The outstanding rookie suffered a hamstring injury in the third quarter last week and is expected to be sidelined for some time. The Bucs get the New Orleans Saints next week before going on bye in Week 9; we don’t yet have a Week 10 target return date, but it’s easy to see a path to that.

Both Tez and Kameron Johnson are the names to know in this offense if you want a piece of the Mayfield for MVP campaign, especially indoors in a potentially offensively charged contest.

It’s a little hard to imagine, but if the manager with Egbuka has a losing record, why not start a trade conversation? If that’s the case, the rest of the roster is likely depleted, giving you the ability to swoop in with a volume deal that lands you an elite asset who closes the fantasy season with the Carolina Panthers and Miami Dolphins in Weeks 16-17.

Mike Evans, WR

Evans suffered what Bowles labeled as a “low-grade” hamstring injury in Week 3, and while that sounds good, let’s not forget that this is a 32-year-old receiver who is in the process of seeing Egbuka replace him.

Obviously, not all hope is lost. Evans still has plenty of juice (27 targets earned in his three games) and when at full strength, he stands to slide into the back-end of my WR2 rankings, especially with Godwin struggling to near full strength and Irving also battling to get on the field.

There are some instances where a productive player goes down with an injury, and I’ll encourage you to buy at a discount. Opportunities like this present themselves all the time as a fantasy manager is holding a distressed asset because of their standing in your league and is looking, for lack of a better way to say it, to make a bad deal. To take pennies now for a dollar in the future.

This isn’t that.

READ MORE: Mike Evans Injury Update: How Long Will Fantasy Managers Be Without the Buccaneers WR?

Evans missed three games a season ago, and these soft-tissue injuries always carry an aggravation risk.

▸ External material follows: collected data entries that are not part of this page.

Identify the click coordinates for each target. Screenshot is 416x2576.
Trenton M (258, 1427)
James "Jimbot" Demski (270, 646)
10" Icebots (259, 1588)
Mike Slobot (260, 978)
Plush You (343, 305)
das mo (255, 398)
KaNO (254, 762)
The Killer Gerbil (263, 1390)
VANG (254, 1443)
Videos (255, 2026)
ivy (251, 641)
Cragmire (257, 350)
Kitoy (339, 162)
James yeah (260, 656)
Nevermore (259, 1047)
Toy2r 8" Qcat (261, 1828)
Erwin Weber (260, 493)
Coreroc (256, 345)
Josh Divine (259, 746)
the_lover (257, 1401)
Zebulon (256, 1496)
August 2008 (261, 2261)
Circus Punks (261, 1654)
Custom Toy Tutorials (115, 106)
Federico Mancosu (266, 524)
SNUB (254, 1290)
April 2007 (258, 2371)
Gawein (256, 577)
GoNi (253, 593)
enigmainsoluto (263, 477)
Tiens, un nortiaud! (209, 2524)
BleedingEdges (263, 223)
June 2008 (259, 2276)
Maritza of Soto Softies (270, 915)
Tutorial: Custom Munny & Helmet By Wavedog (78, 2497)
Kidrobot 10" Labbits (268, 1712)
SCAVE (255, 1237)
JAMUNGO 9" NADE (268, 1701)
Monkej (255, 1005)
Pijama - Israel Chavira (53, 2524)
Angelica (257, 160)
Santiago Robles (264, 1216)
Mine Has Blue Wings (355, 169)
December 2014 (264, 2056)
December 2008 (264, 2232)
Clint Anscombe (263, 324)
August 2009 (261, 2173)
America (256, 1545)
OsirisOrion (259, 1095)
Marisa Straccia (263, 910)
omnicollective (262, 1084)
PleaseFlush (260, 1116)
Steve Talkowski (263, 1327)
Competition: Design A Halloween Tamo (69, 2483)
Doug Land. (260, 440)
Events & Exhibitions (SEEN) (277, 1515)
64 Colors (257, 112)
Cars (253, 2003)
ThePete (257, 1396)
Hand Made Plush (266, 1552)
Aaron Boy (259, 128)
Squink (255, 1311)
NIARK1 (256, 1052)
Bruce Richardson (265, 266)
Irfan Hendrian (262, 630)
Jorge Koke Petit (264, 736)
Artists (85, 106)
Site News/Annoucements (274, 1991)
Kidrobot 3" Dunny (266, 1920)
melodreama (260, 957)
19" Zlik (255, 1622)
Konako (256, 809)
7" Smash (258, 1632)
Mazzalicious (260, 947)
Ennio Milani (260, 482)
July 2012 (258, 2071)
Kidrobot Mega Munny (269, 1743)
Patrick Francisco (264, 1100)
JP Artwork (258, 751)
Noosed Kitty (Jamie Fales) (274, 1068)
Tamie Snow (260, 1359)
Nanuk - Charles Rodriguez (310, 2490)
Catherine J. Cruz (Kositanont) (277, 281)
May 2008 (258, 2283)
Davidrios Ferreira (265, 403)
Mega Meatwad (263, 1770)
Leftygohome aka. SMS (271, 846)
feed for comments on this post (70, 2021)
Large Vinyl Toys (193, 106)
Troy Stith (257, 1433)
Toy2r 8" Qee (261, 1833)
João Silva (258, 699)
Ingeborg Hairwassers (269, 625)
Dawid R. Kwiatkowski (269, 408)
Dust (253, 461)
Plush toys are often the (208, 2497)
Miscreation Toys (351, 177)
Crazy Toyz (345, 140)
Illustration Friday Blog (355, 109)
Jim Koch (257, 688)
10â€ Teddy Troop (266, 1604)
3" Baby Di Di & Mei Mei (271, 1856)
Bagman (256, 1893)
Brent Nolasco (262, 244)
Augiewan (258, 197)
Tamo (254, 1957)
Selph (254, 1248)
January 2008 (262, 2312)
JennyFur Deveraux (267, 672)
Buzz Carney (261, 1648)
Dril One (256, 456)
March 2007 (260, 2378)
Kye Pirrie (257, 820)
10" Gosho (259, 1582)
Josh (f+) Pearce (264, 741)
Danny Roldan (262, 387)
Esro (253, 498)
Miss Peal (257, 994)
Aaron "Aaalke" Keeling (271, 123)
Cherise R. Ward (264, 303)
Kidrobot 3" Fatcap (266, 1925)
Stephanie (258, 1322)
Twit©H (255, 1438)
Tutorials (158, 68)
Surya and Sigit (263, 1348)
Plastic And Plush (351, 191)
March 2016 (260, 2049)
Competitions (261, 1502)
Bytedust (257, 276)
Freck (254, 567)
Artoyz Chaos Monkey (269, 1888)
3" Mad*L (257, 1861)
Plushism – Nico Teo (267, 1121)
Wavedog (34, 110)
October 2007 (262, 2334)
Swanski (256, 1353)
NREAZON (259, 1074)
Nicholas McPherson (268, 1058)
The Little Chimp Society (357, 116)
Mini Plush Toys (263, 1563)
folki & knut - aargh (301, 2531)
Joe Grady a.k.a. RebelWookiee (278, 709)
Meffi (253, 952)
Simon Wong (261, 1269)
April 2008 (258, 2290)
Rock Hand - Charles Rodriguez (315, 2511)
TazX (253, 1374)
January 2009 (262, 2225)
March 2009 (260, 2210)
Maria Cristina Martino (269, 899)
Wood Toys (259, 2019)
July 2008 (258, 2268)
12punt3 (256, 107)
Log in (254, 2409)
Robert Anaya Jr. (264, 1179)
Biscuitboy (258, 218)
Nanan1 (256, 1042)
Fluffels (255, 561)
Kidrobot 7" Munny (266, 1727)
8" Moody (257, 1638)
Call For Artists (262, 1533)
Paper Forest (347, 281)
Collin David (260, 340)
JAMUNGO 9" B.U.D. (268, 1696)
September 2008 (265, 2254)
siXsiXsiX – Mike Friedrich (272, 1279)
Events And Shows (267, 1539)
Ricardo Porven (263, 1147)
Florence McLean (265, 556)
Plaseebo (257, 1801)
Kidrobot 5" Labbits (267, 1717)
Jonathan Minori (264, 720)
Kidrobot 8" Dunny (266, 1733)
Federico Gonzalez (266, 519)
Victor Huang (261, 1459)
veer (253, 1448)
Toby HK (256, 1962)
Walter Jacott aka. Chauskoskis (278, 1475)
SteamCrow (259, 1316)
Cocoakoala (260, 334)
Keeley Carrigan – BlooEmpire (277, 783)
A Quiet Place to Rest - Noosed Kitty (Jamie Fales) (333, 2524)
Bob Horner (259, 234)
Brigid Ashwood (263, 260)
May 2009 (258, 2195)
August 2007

We haven’t seen the future Hall of Famer reach 60 receiving yards in a game this season, and I’m not sure that changes in a meaningful way when he returns to the field.

Assuming he sits this week, you’ll be able to free up a roster spot by using your IR, and that’s fine. Just be careful in assuming that you’re getting a difference-maker when he returns to your lineup.

Cade Otton, TE

After a bunch of nothing in September, Cade Otton has recorded double-digit PPR points in back-to-back games as he takes advantage of his teammates dropping like flies.

Mayfield has put himself in the center of the MVP conversation, and that’s helping Otton’s move onto our radar. Still, if he regresses in the slightest OR reinforcements start to come for this offense, this Otton mini run of relevance will likely be a thing of the past.

Tampa Bay is going to be low on reliable pass catchers again this week, and that puts Otton on the TE1 radar. I’m just not confident he’ll stick around long-term.